= DATASET EXCERPTS =
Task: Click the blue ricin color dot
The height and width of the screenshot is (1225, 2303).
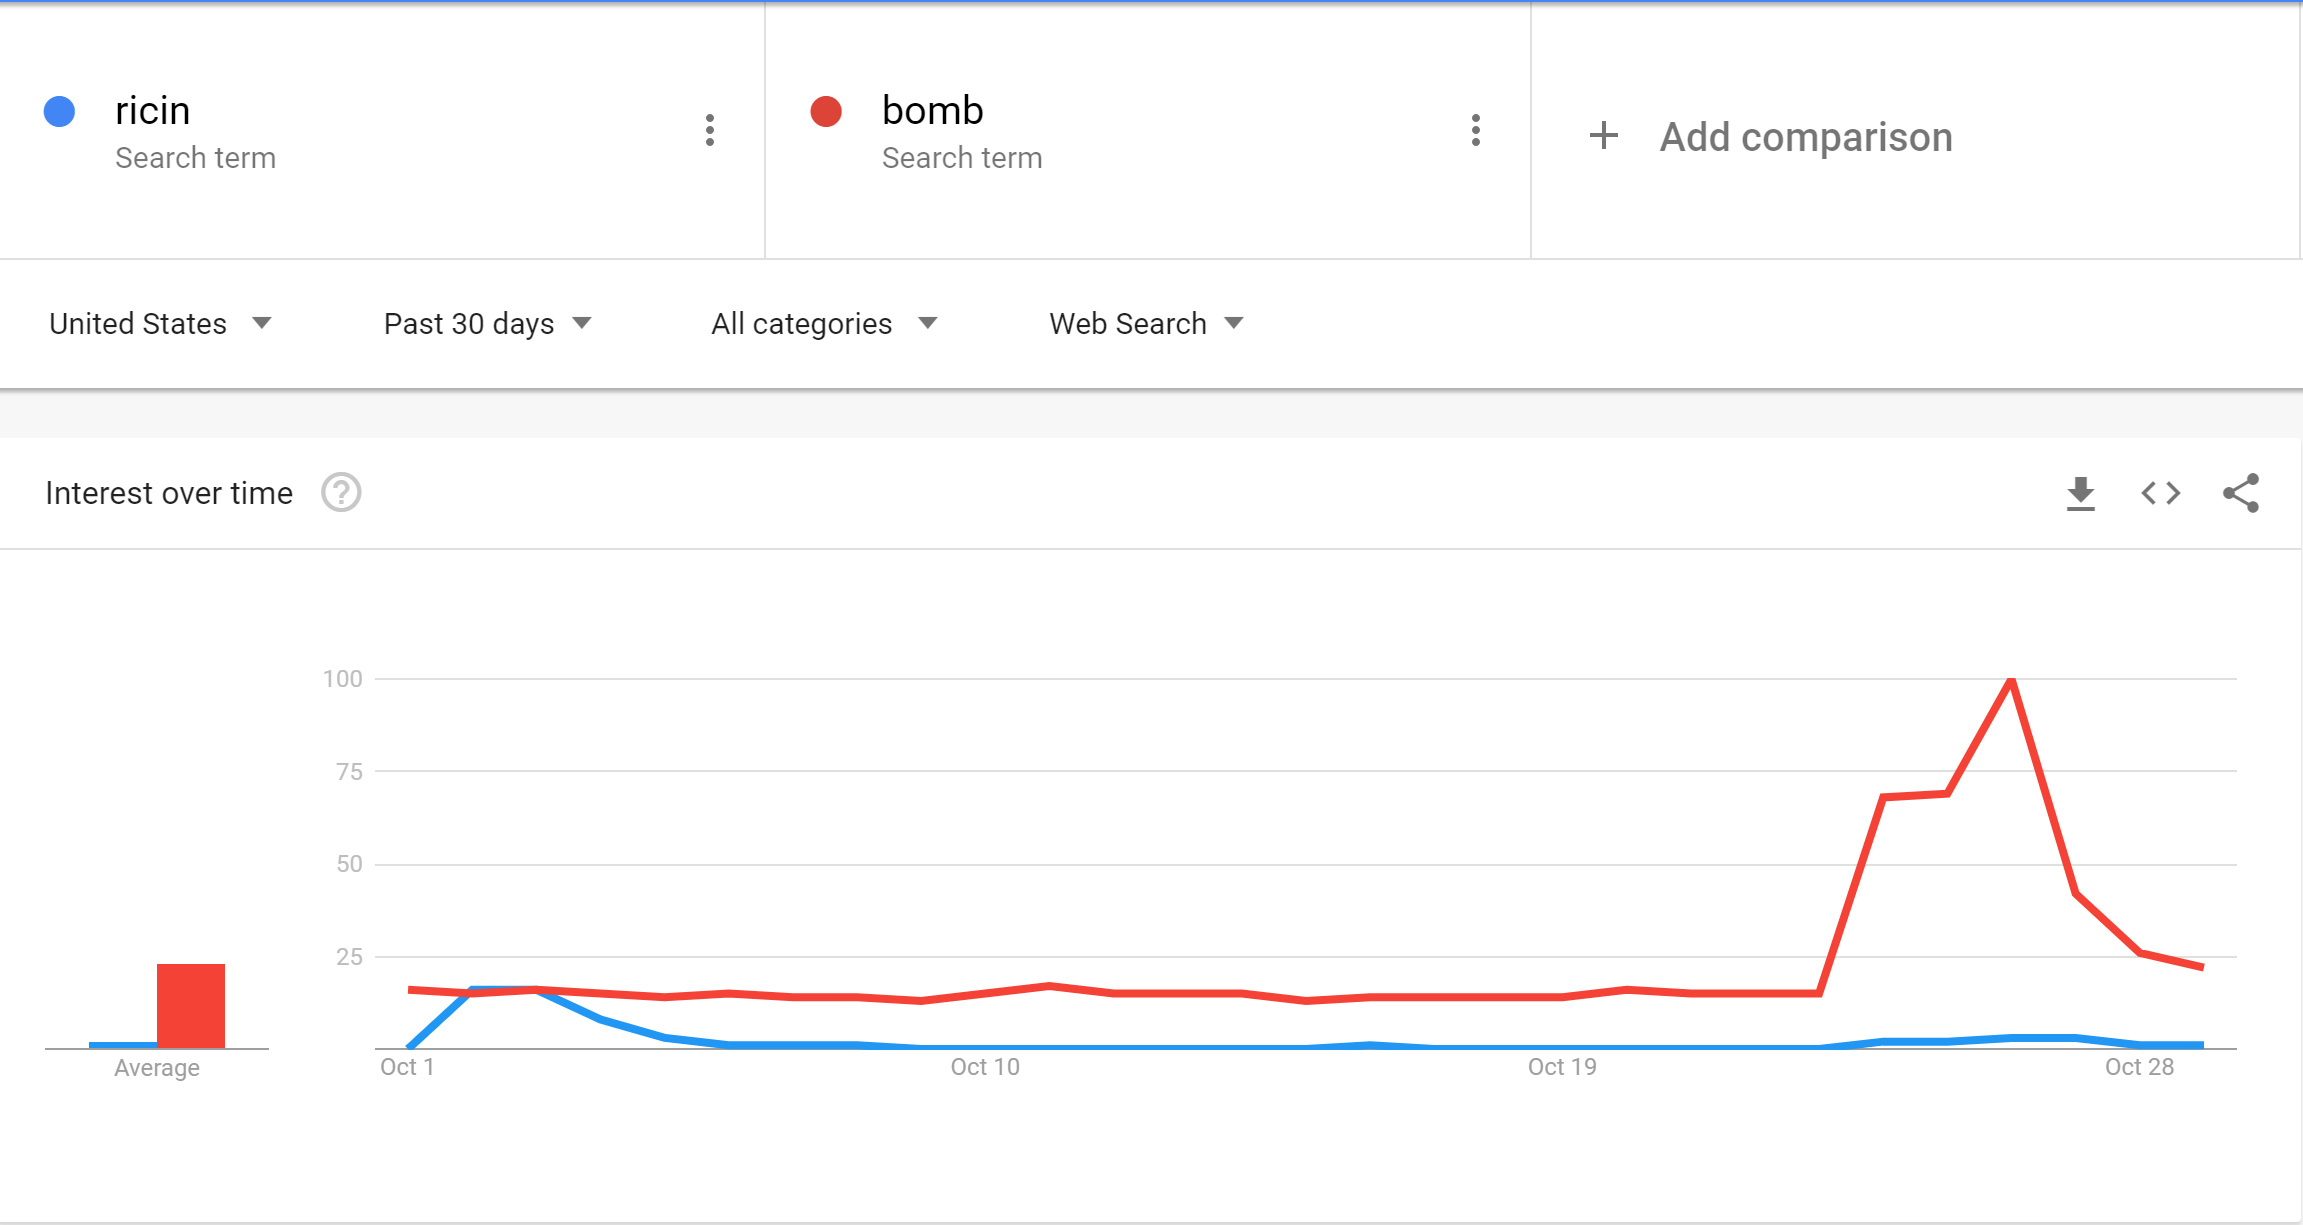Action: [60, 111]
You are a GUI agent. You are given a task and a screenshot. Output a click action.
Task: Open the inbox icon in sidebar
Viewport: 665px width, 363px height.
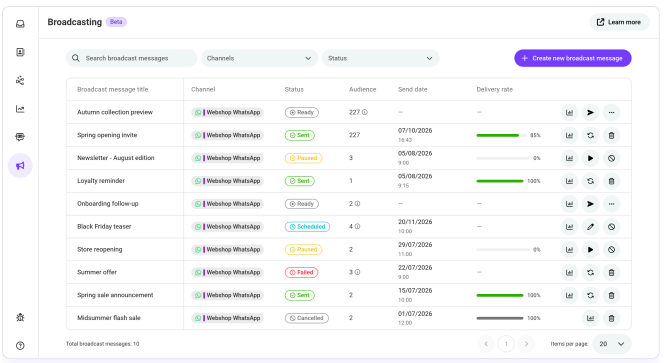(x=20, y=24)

= WHAT THE EXERCISE ASKS =
Restate word for word each line from the one containing "The height and" through the end of the material, pictures excluded.

= RESPONSE =
The height and width of the screenshot is (1225, 2303).
Action: [60, 111]
You are a GUI agent. You are given a task and a screenshot. Output a click action.
Task: Open the inbox icon in sidebar
Viewport: 665px width, 363px height.
(x=20, y=24)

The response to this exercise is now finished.